KANDANGAN, narasipublik.net – DPRD Hulu Sungai Selatan (HSS), membahas lebih lanjut tentang Rancangan Peraturan Daerah (Ranperda) Inisiatif mengenai perlindungan lahan pertanian pangan berkelanjutan dalam rapat paripurna, Rabu (07/05/2025).
Ketua Badan Pembentukan Peraturan Daerah (Bapemperda) DPRD HSS, Bustami, menyampaikan bahwa Ranperda ini sangat penting untuk menjaga ketahanan pangan di wilayah HSS yang mayoritas penduduknya bergantung pada sektor pertanian.
![]()
Menurutnya, perubahan lahan yang tidak terkendali dapat berdampak negatif terhadap keamanan dan ketersediaan pangan di wilayah Bumi Rakat Mufakat.
“Pertanian yang tidak terkendali dan alih fungsi lahan akan berdampak pada pencapaian ketahanan pangan dan keamanan pangan di Kabupaten HSS,” ujar Bustami.
DPRD HSS menyadari pentingnya perlindungan lahan pertanian, sehingga Ranperda ini bertujuan untuk memastikan keberlanjutan lahan pertanian dengan mengendalikan alih fungsi lahan, serta melakukan pengawasan dan pembinaan terhadap pemanfaatan fungsi lahan pertanian yang ada.
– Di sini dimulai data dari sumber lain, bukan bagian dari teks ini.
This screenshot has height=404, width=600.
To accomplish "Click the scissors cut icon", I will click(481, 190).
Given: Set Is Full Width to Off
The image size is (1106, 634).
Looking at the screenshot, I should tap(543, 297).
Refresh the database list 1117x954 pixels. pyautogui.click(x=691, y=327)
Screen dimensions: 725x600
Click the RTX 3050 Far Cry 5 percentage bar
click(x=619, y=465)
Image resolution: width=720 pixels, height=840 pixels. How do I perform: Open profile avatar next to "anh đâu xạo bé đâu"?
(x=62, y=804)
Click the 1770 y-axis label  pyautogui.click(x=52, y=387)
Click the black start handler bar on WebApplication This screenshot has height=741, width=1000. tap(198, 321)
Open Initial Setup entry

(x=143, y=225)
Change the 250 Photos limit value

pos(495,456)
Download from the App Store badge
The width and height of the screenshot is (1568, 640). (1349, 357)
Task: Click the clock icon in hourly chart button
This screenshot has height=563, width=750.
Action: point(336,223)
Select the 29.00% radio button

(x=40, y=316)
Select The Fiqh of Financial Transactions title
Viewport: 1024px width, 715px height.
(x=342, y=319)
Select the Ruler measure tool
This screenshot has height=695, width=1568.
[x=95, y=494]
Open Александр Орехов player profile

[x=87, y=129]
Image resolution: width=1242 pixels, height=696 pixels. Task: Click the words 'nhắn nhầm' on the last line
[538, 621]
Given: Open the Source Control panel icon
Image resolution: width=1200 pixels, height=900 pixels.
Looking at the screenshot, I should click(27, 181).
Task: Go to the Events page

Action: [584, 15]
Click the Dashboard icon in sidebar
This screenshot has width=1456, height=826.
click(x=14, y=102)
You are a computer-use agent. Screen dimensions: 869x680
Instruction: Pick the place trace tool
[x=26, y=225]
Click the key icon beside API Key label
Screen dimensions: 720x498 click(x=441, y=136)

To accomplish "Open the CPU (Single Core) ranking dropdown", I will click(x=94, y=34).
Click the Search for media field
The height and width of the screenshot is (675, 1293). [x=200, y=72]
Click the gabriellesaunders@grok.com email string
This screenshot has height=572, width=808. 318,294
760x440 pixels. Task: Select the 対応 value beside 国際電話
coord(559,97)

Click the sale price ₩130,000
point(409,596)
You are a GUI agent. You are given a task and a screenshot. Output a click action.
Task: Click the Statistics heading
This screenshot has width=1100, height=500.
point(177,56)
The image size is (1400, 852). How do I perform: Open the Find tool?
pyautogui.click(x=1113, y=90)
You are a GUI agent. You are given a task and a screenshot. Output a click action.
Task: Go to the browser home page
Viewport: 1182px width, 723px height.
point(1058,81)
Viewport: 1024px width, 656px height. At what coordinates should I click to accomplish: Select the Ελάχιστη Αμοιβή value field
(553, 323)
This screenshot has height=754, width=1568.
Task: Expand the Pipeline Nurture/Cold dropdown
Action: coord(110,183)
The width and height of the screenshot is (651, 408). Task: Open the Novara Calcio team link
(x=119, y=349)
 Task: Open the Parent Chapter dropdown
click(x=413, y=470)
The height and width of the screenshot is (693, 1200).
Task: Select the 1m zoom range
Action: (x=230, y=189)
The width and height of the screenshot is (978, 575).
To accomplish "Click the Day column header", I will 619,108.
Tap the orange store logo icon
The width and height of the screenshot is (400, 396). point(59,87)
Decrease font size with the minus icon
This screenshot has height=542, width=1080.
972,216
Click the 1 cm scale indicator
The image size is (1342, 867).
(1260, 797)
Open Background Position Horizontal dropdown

“Semoga dengan adanya Perda Perlindungan Lahan Pertanian Pangan Berkelanjutan ini, kita dapat melindungi kawasan pertanian dan mewujudkan kemandirian pangan, serta ketahanan pangan di HSS,” tambah Bustami.
Sementara itu, Sekda Kabupaten HSS, Muhammad Noor, berharap setelah disahkan menjadi Peraturan Daerah (Perda), Ranperda ini dapat memberikan perlindungan kepada masyarakat HSS, khususnya dalam sektor pertanian.
“Diharapkan setelah menjadi Perda, regulasi ini bisa memberikan perlindungan dan mendukung kemandirian pertanian di HSS,” ujar Sekda Muhammad Noor.